**TO DO:**
Which lines in the data below contain the string "computer"? Show each one.

Stored data
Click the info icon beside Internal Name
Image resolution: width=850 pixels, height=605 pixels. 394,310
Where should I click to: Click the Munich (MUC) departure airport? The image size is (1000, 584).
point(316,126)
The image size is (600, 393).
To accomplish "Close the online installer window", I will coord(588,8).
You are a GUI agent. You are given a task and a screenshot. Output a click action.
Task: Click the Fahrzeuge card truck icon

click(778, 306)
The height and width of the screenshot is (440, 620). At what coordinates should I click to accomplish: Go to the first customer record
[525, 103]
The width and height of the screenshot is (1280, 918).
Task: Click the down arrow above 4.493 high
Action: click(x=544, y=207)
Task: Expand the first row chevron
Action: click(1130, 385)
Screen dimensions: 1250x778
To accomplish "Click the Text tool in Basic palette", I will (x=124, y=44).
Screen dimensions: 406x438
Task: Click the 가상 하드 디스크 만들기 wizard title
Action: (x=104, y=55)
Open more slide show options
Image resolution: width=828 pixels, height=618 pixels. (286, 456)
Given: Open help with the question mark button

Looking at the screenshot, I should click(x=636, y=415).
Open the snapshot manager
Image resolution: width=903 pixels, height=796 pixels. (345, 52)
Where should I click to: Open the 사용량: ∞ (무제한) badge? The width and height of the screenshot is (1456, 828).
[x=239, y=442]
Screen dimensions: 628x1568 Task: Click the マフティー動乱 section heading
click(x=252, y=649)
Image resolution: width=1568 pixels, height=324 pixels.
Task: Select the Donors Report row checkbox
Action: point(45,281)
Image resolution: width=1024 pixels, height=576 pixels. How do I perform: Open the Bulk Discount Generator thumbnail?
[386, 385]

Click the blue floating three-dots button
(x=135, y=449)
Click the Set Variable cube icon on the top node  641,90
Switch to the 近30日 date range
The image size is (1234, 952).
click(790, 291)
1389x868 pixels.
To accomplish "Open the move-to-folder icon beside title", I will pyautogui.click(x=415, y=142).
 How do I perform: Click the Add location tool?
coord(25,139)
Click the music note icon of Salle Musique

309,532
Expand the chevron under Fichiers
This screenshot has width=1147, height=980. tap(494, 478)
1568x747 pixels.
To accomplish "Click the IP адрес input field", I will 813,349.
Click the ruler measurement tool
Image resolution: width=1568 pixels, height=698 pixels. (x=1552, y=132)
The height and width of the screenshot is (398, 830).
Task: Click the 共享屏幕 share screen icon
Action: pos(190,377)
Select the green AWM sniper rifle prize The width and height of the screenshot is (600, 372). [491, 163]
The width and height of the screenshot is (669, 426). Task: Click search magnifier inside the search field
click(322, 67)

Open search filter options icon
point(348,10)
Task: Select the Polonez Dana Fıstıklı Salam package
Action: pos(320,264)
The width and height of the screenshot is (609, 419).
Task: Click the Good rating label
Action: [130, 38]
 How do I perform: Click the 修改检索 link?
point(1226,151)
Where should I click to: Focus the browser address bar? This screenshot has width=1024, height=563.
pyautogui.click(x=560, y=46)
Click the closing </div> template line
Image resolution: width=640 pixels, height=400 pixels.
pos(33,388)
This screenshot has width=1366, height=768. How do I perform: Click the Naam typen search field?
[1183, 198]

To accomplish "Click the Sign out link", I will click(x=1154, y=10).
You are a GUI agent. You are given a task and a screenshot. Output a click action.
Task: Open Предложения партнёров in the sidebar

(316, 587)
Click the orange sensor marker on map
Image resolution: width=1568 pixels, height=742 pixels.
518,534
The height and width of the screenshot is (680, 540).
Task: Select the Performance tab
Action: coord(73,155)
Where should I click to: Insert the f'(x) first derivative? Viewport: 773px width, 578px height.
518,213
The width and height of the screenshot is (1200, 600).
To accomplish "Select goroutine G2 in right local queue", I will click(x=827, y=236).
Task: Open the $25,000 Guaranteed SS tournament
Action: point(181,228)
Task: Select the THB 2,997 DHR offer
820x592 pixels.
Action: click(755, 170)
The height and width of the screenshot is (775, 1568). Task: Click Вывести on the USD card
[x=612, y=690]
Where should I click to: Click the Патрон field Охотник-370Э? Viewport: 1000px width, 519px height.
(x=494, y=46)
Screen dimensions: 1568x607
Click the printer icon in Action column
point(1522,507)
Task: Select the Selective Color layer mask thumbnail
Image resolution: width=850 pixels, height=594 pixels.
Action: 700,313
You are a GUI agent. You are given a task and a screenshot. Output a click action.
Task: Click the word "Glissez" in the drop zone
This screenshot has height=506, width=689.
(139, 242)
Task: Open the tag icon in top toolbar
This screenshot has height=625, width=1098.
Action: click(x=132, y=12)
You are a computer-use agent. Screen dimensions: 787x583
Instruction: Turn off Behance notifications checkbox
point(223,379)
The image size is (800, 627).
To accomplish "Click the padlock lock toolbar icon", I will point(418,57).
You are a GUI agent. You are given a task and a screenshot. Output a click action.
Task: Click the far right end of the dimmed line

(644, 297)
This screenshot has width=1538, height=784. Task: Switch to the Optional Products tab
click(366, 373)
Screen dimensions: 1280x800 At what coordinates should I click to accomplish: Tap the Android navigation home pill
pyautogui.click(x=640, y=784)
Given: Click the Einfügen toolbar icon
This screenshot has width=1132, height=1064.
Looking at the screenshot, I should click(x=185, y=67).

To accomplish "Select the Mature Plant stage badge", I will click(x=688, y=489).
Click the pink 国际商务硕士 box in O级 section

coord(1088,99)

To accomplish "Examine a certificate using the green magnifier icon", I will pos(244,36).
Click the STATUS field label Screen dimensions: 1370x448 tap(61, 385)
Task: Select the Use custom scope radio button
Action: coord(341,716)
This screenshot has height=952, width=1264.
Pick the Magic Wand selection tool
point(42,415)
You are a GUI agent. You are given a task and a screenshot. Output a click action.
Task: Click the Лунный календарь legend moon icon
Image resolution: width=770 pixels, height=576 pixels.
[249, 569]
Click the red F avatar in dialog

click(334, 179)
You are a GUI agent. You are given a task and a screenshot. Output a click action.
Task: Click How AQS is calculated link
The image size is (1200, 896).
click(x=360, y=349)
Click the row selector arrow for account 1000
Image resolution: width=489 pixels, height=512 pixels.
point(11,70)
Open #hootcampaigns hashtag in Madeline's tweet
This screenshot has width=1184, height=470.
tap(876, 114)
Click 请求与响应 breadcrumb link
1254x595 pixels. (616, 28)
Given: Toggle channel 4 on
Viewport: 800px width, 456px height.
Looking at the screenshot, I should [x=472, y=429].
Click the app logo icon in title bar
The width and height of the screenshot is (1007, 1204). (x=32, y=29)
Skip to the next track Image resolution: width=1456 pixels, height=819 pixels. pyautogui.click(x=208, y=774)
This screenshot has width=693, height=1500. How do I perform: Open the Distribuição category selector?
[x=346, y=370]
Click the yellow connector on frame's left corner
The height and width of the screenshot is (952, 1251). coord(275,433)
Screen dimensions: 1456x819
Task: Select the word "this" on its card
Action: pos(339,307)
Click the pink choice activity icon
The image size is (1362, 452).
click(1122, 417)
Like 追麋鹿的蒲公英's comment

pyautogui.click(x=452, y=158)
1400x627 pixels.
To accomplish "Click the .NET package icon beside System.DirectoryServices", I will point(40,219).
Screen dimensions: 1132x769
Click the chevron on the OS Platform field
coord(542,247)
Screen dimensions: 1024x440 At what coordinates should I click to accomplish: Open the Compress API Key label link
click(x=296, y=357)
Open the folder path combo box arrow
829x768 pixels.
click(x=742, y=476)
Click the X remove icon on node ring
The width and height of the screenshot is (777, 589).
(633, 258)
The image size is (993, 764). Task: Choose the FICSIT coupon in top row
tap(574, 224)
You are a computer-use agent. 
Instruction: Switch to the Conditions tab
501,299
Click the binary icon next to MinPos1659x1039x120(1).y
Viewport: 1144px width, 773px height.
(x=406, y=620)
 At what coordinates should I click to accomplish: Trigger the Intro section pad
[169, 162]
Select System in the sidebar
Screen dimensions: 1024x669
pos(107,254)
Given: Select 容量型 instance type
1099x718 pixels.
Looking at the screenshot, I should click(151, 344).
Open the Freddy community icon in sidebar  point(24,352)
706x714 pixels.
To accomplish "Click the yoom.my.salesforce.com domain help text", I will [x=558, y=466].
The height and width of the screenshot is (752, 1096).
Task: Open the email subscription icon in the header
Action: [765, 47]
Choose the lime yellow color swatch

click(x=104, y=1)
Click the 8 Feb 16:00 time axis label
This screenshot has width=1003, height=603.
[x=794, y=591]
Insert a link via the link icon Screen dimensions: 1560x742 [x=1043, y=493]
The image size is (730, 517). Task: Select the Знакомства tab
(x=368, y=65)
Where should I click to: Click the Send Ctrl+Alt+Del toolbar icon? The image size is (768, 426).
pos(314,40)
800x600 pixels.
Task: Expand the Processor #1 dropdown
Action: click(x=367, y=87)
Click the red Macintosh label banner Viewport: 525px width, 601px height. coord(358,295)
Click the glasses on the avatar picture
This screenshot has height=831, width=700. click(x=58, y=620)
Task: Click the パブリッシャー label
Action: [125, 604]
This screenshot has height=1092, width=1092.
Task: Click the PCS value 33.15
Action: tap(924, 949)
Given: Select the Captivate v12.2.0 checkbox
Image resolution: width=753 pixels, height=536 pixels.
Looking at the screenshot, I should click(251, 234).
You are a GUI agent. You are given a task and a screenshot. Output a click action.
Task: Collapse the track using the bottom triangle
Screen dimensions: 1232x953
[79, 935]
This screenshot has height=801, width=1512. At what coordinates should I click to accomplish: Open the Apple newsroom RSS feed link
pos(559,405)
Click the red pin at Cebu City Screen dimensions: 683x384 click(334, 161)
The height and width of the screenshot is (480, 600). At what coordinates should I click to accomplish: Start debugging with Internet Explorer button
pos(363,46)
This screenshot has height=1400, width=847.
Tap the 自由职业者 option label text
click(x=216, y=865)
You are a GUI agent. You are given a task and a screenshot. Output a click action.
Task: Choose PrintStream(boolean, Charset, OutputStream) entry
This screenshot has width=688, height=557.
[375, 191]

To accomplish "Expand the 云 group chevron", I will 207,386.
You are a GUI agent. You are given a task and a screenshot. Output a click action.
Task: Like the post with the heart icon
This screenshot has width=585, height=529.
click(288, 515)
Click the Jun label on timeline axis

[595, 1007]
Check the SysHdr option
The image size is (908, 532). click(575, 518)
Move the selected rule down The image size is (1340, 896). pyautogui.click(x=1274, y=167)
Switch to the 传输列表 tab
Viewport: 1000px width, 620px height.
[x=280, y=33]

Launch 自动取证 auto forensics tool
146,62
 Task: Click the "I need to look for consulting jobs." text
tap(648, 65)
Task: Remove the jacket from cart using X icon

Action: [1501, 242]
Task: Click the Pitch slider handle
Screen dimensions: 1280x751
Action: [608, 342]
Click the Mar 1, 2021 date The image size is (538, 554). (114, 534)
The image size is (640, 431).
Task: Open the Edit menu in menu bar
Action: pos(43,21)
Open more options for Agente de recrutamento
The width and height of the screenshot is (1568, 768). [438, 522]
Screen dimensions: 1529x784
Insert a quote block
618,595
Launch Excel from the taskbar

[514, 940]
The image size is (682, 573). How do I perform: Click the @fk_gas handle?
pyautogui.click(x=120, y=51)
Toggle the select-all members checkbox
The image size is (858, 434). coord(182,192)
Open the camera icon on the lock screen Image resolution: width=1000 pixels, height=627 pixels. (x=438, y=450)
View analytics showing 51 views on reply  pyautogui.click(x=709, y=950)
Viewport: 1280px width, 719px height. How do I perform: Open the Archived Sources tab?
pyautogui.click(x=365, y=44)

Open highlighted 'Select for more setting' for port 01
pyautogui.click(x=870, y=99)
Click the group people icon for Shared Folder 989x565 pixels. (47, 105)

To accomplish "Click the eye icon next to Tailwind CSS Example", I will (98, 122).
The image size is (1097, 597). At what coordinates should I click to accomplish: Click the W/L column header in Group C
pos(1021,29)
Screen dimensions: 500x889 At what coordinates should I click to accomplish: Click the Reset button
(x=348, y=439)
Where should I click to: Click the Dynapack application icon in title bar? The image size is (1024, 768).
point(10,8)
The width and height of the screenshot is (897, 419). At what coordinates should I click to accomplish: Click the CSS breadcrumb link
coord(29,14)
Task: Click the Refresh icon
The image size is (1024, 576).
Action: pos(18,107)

**SOLUTION TO THE PROBLEM:**
You are a computer-use agent. Screen dimensions: 787x583
You are a computer-use agent. 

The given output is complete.